--- DATA EXCERPTS Enclosed Below ---
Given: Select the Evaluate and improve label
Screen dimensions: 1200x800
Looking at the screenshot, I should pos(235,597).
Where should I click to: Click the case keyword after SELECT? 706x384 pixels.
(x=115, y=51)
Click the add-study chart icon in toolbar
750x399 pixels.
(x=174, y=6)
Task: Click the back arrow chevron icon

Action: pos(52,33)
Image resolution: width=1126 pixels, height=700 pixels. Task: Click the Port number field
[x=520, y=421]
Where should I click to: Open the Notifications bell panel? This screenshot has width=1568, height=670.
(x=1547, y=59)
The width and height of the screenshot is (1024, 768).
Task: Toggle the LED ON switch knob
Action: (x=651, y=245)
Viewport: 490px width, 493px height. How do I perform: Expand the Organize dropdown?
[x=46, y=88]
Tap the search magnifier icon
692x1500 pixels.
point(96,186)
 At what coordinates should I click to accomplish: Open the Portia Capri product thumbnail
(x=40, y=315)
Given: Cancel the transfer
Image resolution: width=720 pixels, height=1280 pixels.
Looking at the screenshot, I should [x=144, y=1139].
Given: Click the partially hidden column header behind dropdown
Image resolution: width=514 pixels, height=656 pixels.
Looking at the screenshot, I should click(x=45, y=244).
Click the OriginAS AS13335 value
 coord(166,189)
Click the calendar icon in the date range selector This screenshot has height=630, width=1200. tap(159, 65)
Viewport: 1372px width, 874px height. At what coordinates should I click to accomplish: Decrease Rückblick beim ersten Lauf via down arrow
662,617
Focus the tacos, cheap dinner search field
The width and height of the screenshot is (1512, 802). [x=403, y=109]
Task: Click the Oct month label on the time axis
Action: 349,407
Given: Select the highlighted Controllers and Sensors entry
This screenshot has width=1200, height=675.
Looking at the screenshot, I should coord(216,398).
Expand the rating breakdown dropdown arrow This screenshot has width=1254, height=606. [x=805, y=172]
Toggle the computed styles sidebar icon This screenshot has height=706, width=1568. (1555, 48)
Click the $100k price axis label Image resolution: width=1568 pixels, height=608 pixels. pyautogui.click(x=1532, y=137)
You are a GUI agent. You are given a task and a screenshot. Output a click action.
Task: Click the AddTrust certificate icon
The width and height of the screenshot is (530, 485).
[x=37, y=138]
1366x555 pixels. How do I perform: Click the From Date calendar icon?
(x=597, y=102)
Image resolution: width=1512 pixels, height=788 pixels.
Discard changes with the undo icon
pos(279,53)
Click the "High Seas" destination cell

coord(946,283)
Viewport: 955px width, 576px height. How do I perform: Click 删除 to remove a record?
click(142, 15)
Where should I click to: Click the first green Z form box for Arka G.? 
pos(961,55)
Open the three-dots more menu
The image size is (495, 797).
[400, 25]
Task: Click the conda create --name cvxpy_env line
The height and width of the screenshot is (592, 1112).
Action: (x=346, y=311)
--- End of Enclosed DATA EXCERPTS ---
### WORK TASK
When answering, write out each of the lines above exactly as given.

### SOLUTION FOR THIS TASK
Given: Select the Evaluate and improve label
Screen dimensions: 1200x800
Looking at the screenshot, I should pos(235,597).
Where should I click to: Click the case keyword after SELECT? 706x384 pixels.
(x=115, y=51)
Click the add-study chart icon in toolbar
750x399 pixels.
(x=174, y=6)
Task: Click the back arrow chevron icon

Action: pos(52,33)
Image resolution: width=1126 pixels, height=700 pixels. Task: Click the Port number field
[x=520, y=421]
Where should I click to: Open the Notifications bell panel? This screenshot has width=1568, height=670.
(x=1547, y=59)
The width and height of the screenshot is (1024, 768).
Task: Toggle the LED ON switch knob
Action: (x=651, y=245)
Viewport: 490px width, 493px height. How do I perform: Expand the Organize dropdown?
[x=46, y=88]
Tap the search magnifier icon
692x1500 pixels.
point(96,186)
 At what coordinates should I click to accomplish: Open the Portia Capri product thumbnail
(x=40, y=315)
Given: Cancel the transfer
Image resolution: width=720 pixels, height=1280 pixels.
Looking at the screenshot, I should [x=144, y=1139].
Given: Click the partially hidden column header behind dropdown
Image resolution: width=514 pixels, height=656 pixels.
Looking at the screenshot, I should click(x=45, y=244).
Click the OriginAS AS13335 value
 coord(166,189)
Click the calendar icon in the date range selector This screenshot has height=630, width=1200. tap(159, 65)
Viewport: 1372px width, 874px height. At what coordinates should I click to accomplish: Decrease Rückblick beim ersten Lauf via down arrow
662,617
Focus the tacos, cheap dinner search field
The width and height of the screenshot is (1512, 802). [x=403, y=109]
Task: Click the Oct month label on the time axis
Action: 349,407
Given: Select the highlighted Controllers and Sensors entry
This screenshot has width=1200, height=675.
Looking at the screenshot, I should coord(216,398).
Expand the rating breakdown dropdown arrow This screenshot has width=1254, height=606. [x=805, y=172]
Toggle the computed styles sidebar icon This screenshot has height=706, width=1568. (1555, 48)
Click the $100k price axis label Image resolution: width=1568 pixels, height=608 pixels. pyautogui.click(x=1532, y=137)
You are a GUI agent. You are given a task and a screenshot. Output a click action.
Task: Click the AddTrust certificate icon
The width and height of the screenshot is (530, 485).
[x=37, y=138]
1366x555 pixels. How do I perform: Click the From Date calendar icon?
(x=597, y=102)
Image resolution: width=1512 pixels, height=788 pixels.
Discard changes with the undo icon
pos(279,53)
Click the "High Seas" destination cell

coord(946,283)
Viewport: 955px width, 576px height. How do I perform: Click 删除 to remove a record?
click(142, 15)
Where should I click to: Click the first green Z form box for Arka G.? 
pos(961,55)
Open the three-dots more menu
The image size is (495, 797).
[400, 25]
Task: Click the conda create --name cvxpy_env line
The height and width of the screenshot is (592, 1112).
Action: (x=346, y=311)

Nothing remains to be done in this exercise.